The implication is that the connections of non-medical devices and MPSOs to medical devices are recognised in the latest manufacturing standards as is the requirement to improve the safety built into hospital distribution systems intended to connect to high risk areas.

This leads me to conclude that risks must be considered more acceptable as long as distribution & the medical systems that use MPSOs meet the requirements of the new 60601-1 standard, I suppose.

However this still means that selection and testing of appropriate MPSOs for use in medical systems becomes more important for those of us that must recommend their use in systems, re-configure existing systems or carry out acceptance tests and evaluations of medcial systems with MPSOs in them.

The fuse in the plug top protects the mains cable, the cross-sectional area of the mains cable determines the continuous current capacity of the conductors, the resistance of the earth conductor, which must be of the same or greater cross-sectional area, so this determines its maximum length.

It is possible to get 13A MPSOs with moulded plugs and appropriately rated cable but the concern is that if operators can access the sockets then it is possible to interconnect devices via the mains connections then this can compromise the safety of the medical electrical system.

For example under NC, if a combination of medical and non medical devices contributes to an earth leakage exceeding limits of 5mA, i.e. significant enclosure leakage currents over 10 times the acceptable enclosure leakage limit, and then the earth connection to the MPSO fails (SFC - Earth O/C) then patient and operator safety would be compromised.

This is why in addition to considerations relating to the MPSO inself consideration RE: non-conductive shielding, additional earthing or additional mains separation must be taken into account.

There are also more practical issues such as fluid ingress, higher risks relating to total loss of supply under fault conditions, robustness, fitness for purpose, etc, etc.

Fusing protects the mains lead fullstop. The mains BS 1362 fuse can continuously carry its rated value - hence the fuse rating should never exceed the mains cable, plug or IEC 60320 connector rating. 1A, 2A, 3A, 5A, 6A, 10A, 13A fuses are standard. Mains cables tend to be 10A rated, i.e. 1mm^2, on 10A rated IEC60320 connector terminated cables with 13A rated (and usually incorrectly fused at 13A, I might add) moulded plugs, up to a length of 3M.

Cable cross-sectional area of 0.75mm^2 - 6A rated, 1mm^2 - 10A rated, 1.25mm^2 - up to 13A rated. 2-pole fusing fitted to the Medical device looks after the device itself.
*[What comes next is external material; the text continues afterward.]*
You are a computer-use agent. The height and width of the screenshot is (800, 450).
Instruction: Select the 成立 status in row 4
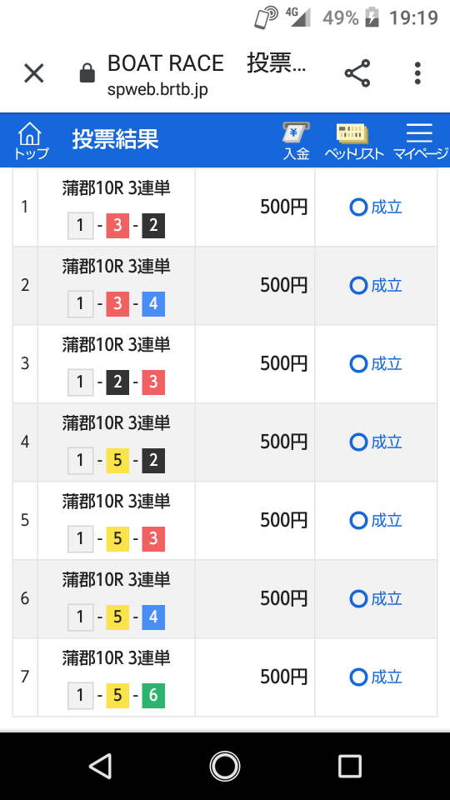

So I say that 10A fuses probably give the most flexible use of detachable IEC leads rated at 10A (if you can ignore the fact that the time for a fuse to blow increases significantly when it passes a current in excess of its rating; as the value of the fuse increases).

The fuse in the mains plug should be rated at the lowest continuous rating of any component in the mains lead that is, obviously, also greater than the load current (usually a fuse of 1.5x non-inductive load current), i.e. maximum rating the same as Cable, Mains Plug, IEC Connector, or a lower maximum rating of fuse used, if a standard 1362 fuse does not exist at that limiting value (it should). The ratings are marked on all of the components if you look for them.